____ Task input

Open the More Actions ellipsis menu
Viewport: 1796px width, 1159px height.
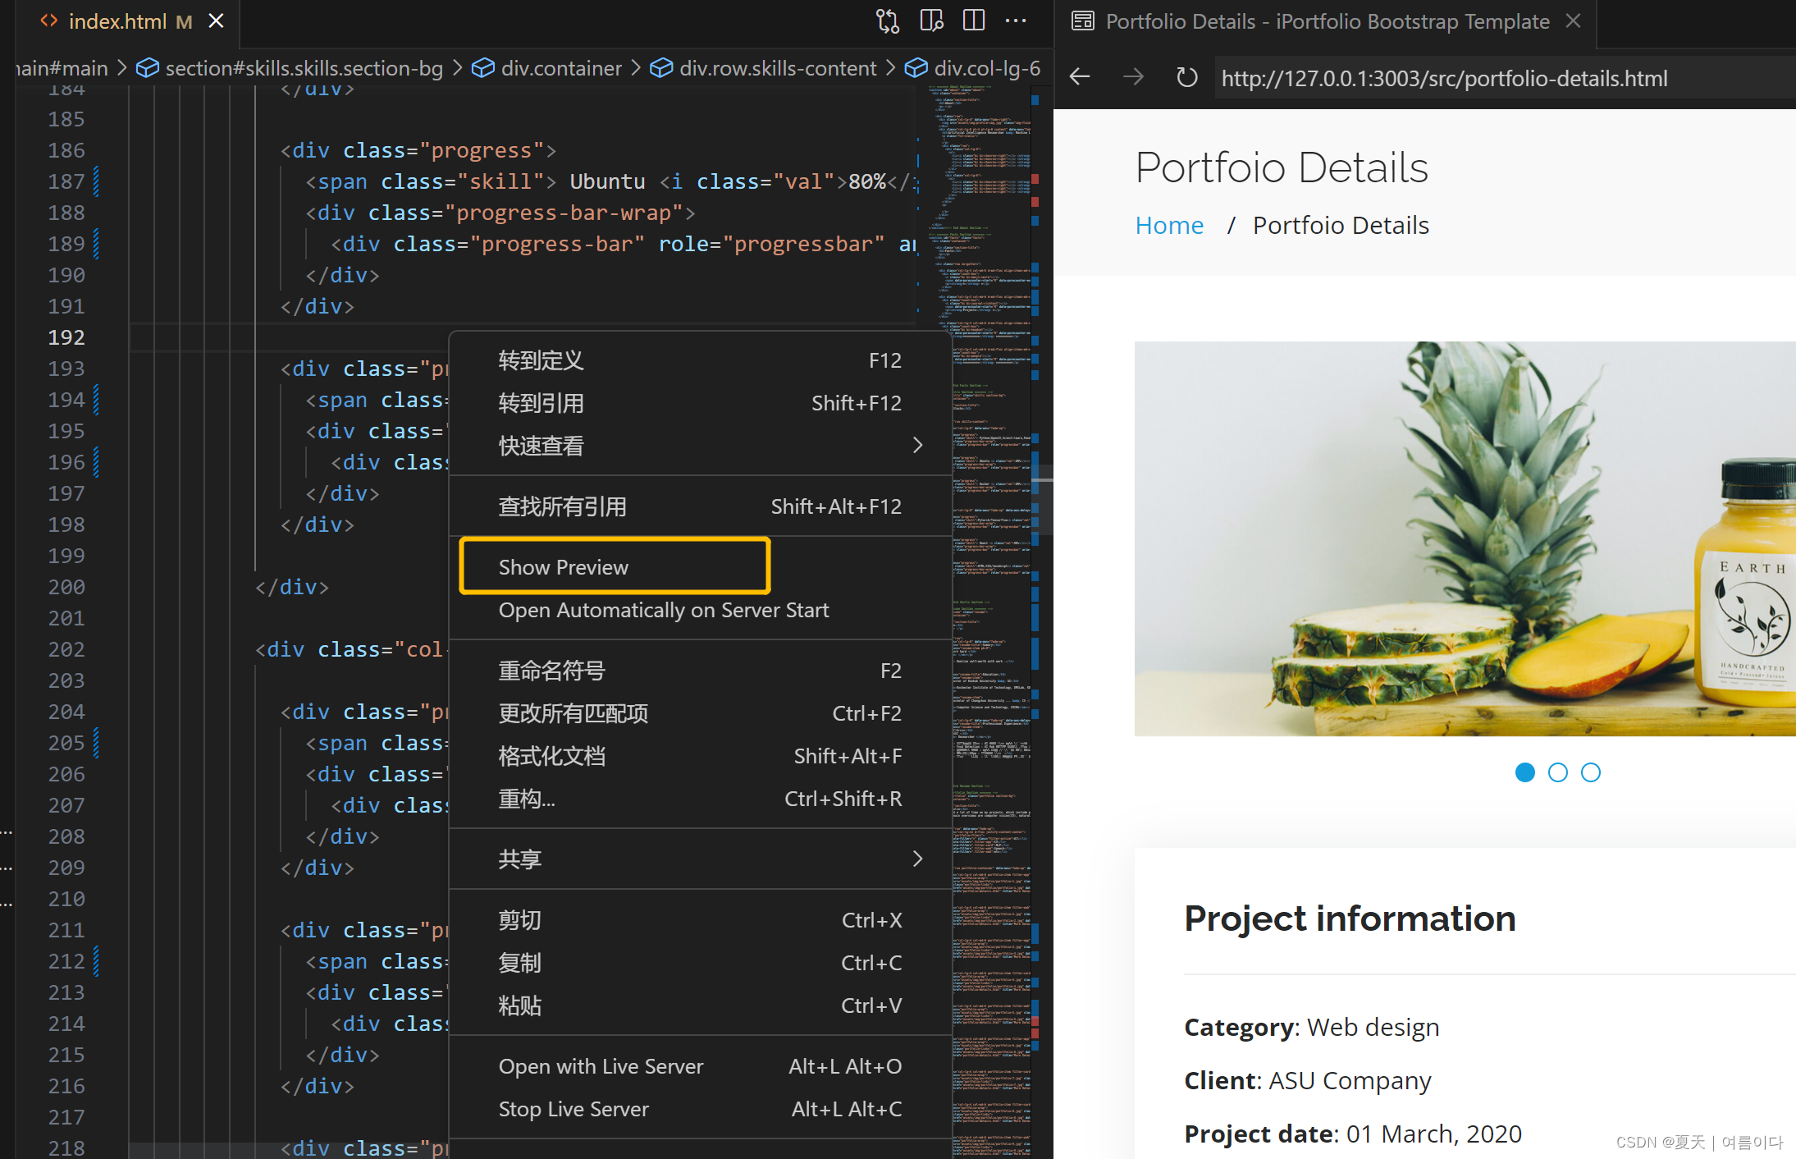(1016, 21)
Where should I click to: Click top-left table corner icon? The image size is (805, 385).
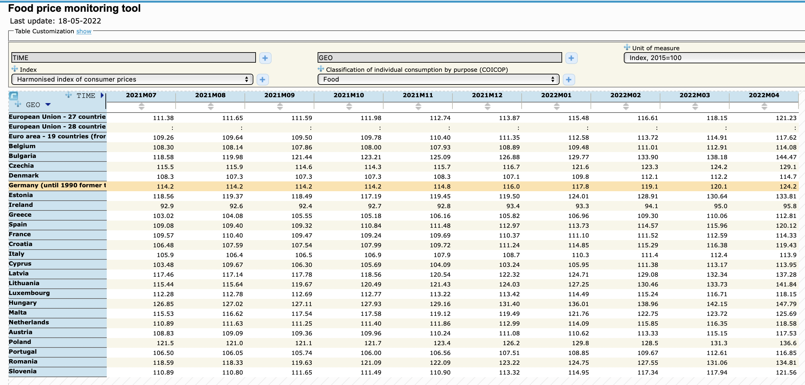coord(13,96)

________

About this task: Once the line containing "Viewport: 1796px width, 1159px height." is found, write it out exactly along with every line after it through the end of the listing, excluding pictures.

Result below:
Viewport: 1796px width, 1159px height.
(1016, 21)
Where should I click to: Click top-left table corner icon? The image size is (805, 385).
coord(13,96)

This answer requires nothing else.